Task goal: Condense the paragraph of the Thracian diadem description that begins "A widespread cult of gods or heroes" into a short bulleted list of its main facts.

Document excerpt:

------------------------

Eastern Greek / Thracian, ca. 4th century BCE. Finely hammered and modeled in repousse, a beautiful diadem or plaquette comprised of a copper silver alloy and presenting an impressive icongraphic/decorative program featuring a mounted warrior on horseback at the center flanked by four goddesses who hold cornucopias as well as a seated nursing female at either end. All is surrounded by a beaded border. Scholars believe this riding hero to be the main deity of Ancient Thrace who did not appear to have a name, but instead is referred to as a Thracian Horseman, Thracian Rider or Thracian Hero. The Thracian horseman symbolized victory and strength . Given this, the individual for whom it was created must have been quite important. Metal composition: 57.74% copper, 31.93% silver, 9.22% zinc, less than 1% lead, less than 1% gold Size: 5.5" W x 1.6" H (14 cm x 4.1 cm); 1.6" H (4.1 cm) on included custom stand.
A widespread cult of gods or heroes who appeared as hunters or riders on horseback existed from about 1000 BCE. In addition to the Thracian Rider, other examples include the Greek Dioscuri, Castor and Pollux, the Romano-Celtic Jupiter Taranis and the Danubian rider-gods. A superb example that includes this wondrous mythological figure surrounded by goddesses!

------------------------

Raw records:
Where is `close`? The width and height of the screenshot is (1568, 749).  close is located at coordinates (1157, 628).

------------------------

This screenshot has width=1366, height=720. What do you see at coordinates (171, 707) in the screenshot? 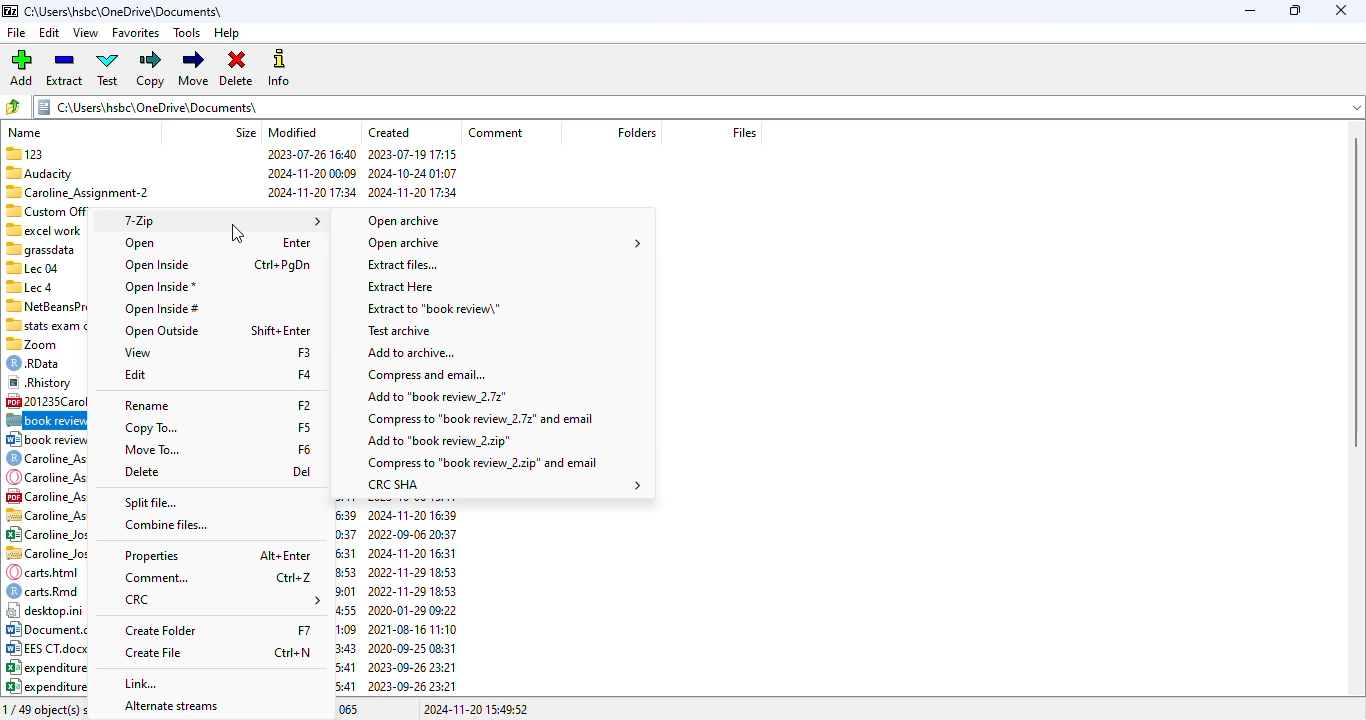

------------------------

Result of the exercise:
- From about 1000 BCE, a cult of gods or heroes shown as hunters or riders on horseback was widespread.
- Besides the Thracian Rider, examples include the Greek Dioscuri (Castor and Pollux), the Romano-Celtic Jupiter Taranis and the Danubian rider-gods.
- The piece shows this figure surrounded by goddesses.